Plus-value immobilière : ce que les vendeurs doivent anticiper
Lorsqu’un propriétaire vend un bien immobilier plus cher qu’il ne l’a acheté, il réalise ce que l’on appelle une plus-value immobilière. Cette différence peut être soumise à l’impôt, sauf dans certains cas spécifiques.

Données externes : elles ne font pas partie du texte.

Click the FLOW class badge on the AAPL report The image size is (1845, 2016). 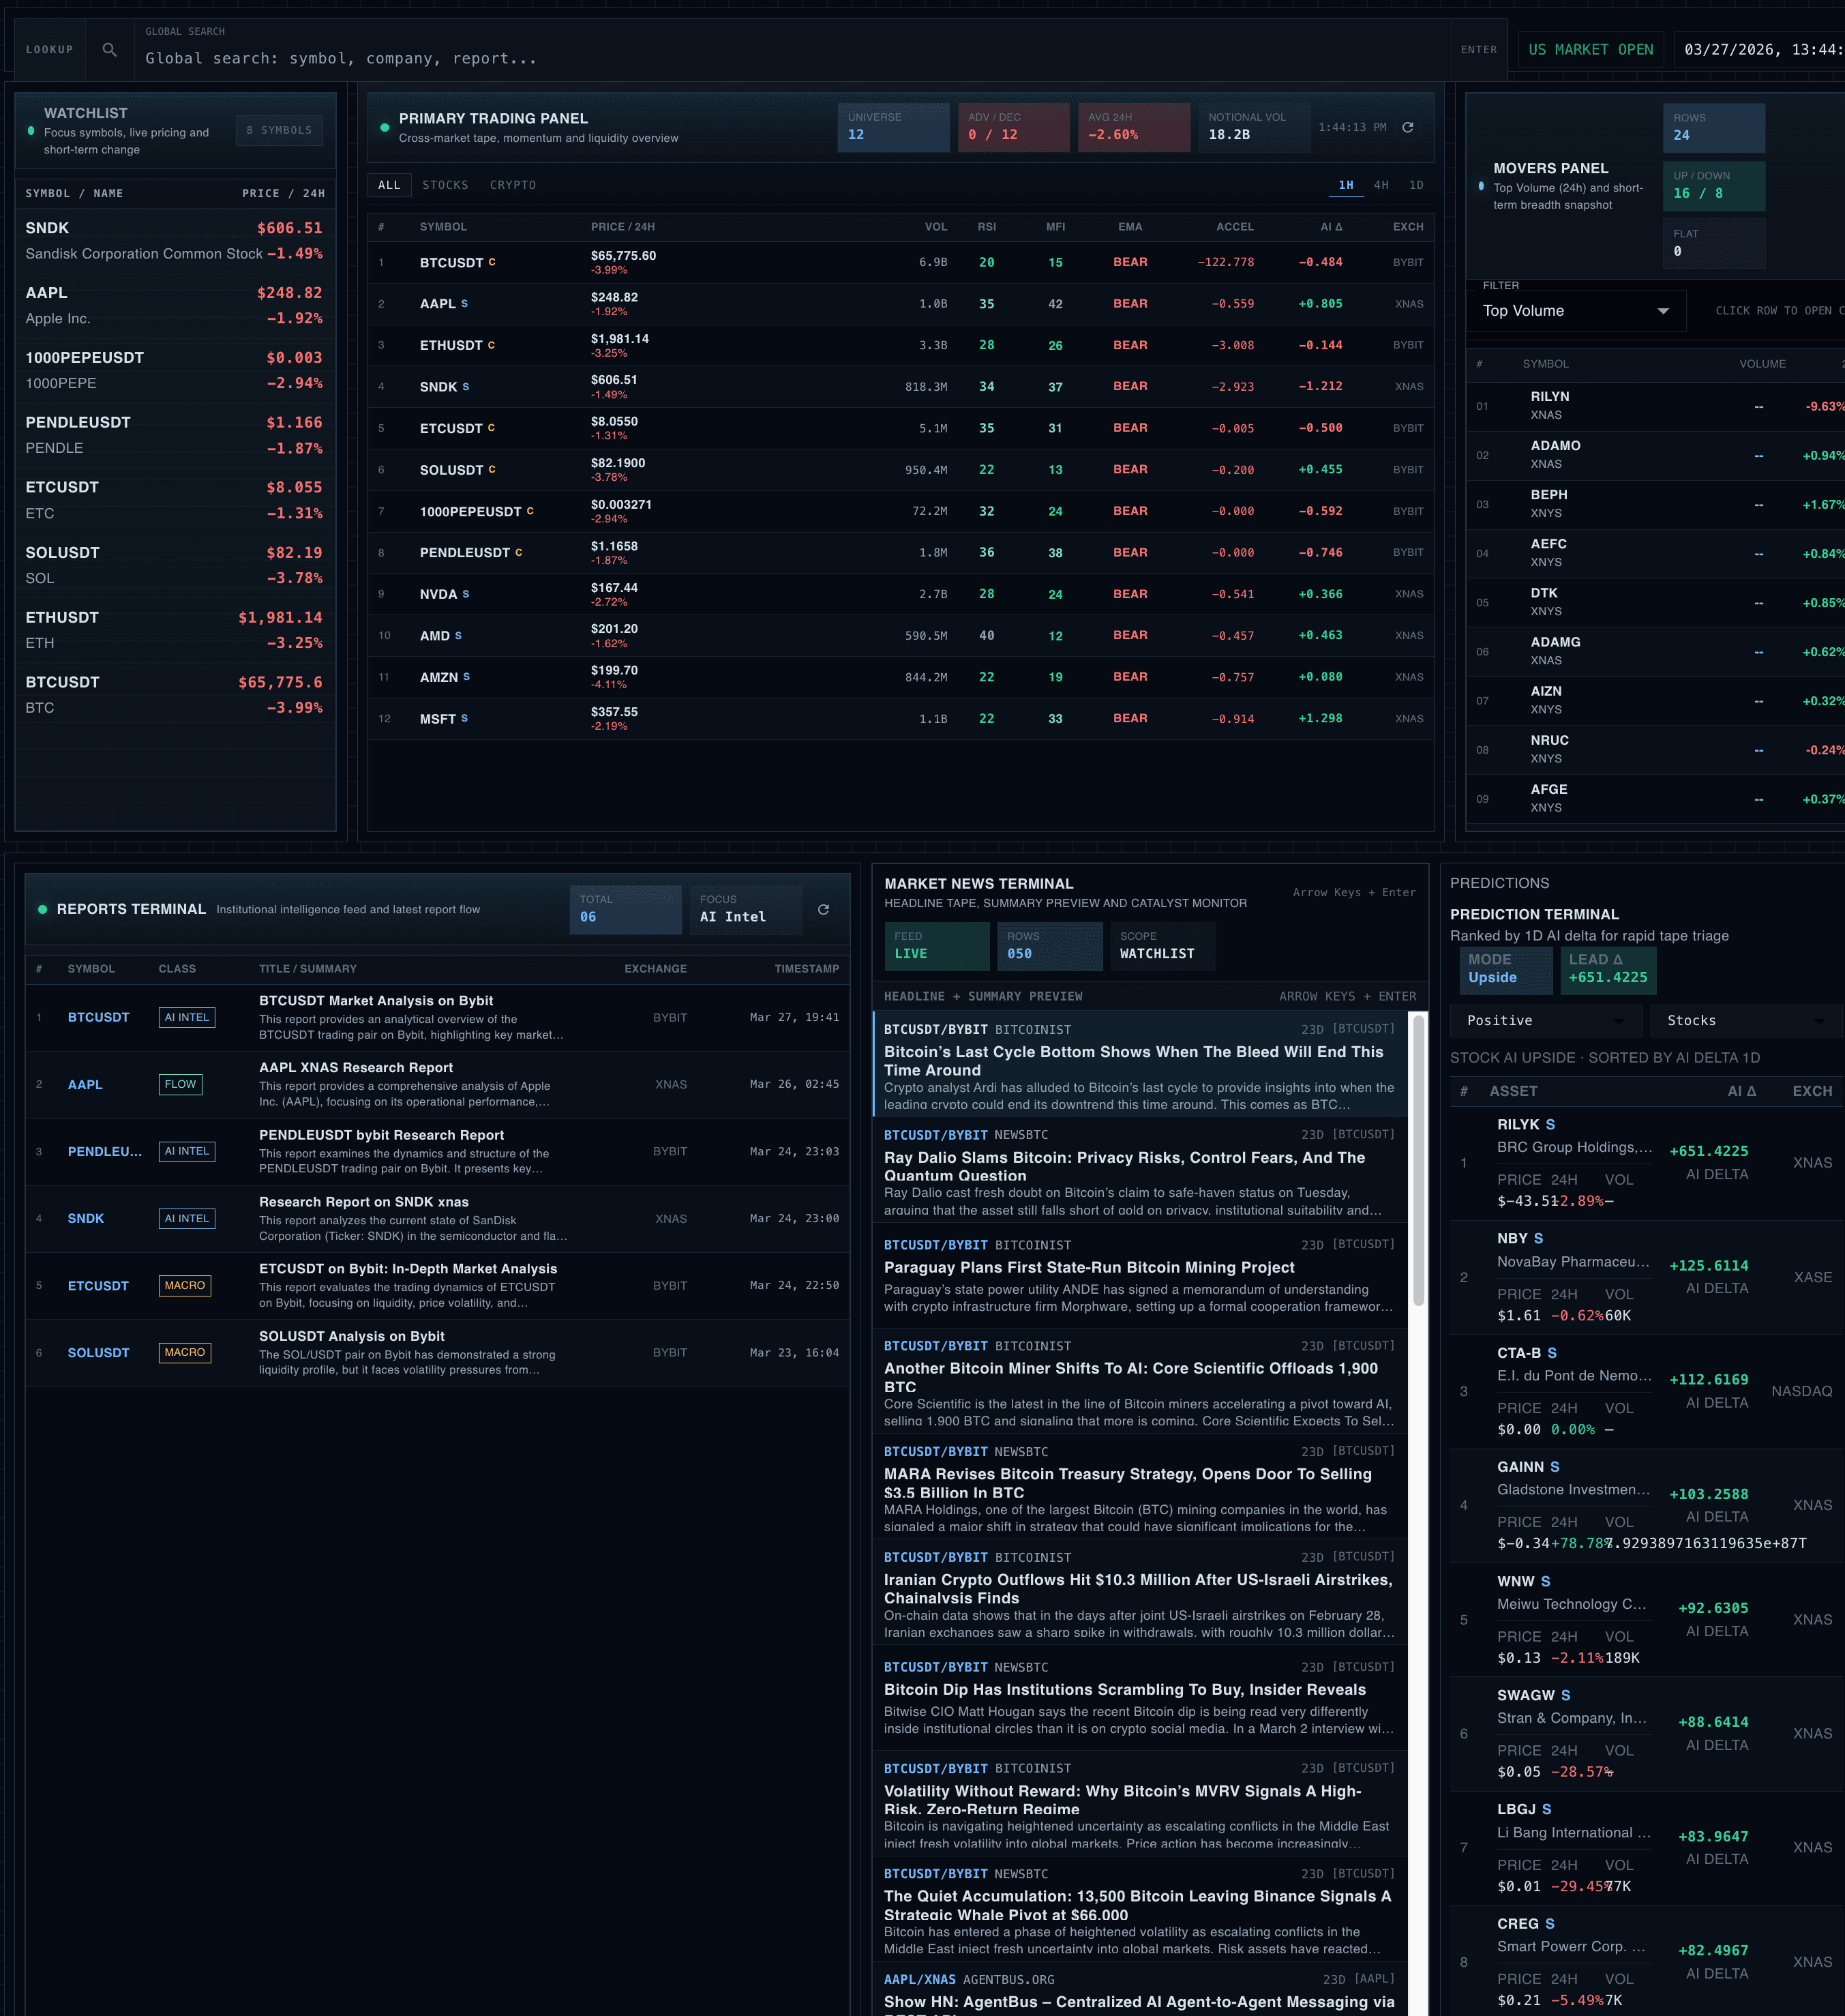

Avant de mettre un bien en vente, il est donc essentiel de comprendre comment fonctionne ce mécanisme et d’anticiper son impact financier.
Qu’est-ce que la plus-value immobilière ?
La plus-value correspond à la différence entre le prix de vente et le prix d’acquisition du bien.
Le calcul se fait en prenant en compte :
- le prix d’achat initial (indiqué dans l’acte notarié)
- certains frais d’acquisition (notaire, droits d’enregistrement)
- les travaux réalisés, sous certaines conditions
- le prix de vente réel du bien
Cette différence constitue la base de calcul de la plus-value imposable.
Dans quels cas est-on exonéré ?
Certaines ventes échappent totalement à l’imposition.
C’est notamment le cas pour :
- la résidence principale du vendeur au moment de la vente
- un bien détenu depuis plus de 30 ans
- certaines situations particulières (première vente d’un logement autre que la résidence principale sous conditions, petits montants de vente, etc.)
Pour la majorité des propriétaires, la résidence principale reste donc le cas d’exonération le plus fréquent.
Quelle fiscalité s’applique ?
Si la plus-value est imposable, elle est soumise à deux prélèvements :
- l’impôt sur le revenu : 19 %
- les prélèvements sociaux : 17,2 %
Soit une taxation globale de 36,2 % avant application des éventuels abattements liés à la durée de détention.
Les abattements selon la durée de détention
Plus un bien est conservé longtemps, plus la fiscalité diminue.
Le système prévoit :
- une exonération totale d’impôt sur le revenu après 22 ans
- une exonération totale de prélèvements sociaux après 30 ans
Entre ces durées, des abattements progressifs viennent réduire la base taxable.
Les travaux peuvent-ils réduire la plus-value ?
Oui, sous certaines conditions.
Les travaux peuvent être ajoutés au prix d’acquisition s’ils :
- ont été réalisés par une entreprise
- disposent de factures justificatives
- concernent des travaux d’amélioration, de construction ou d’agrandissement
À défaut de justificatifs, un forfait de 15 % du prix d’achat peut être appliqué si le bien est détenu depuis plus de 5 ans.
Pourquoi anticiper avant la vente ?
Anticiper la fiscalité de la plus-value permet :
- d’évaluer le gain réel de la vente
- d’adapter le prix de mise en vente
- de préparer les justificatifs nécessaires
- d’éviter les mauvaises surprises au moment de la signature
Dans la plupart des transactions, c’est le notaire qui calcule et prélève directement l’impôt lors de la vente.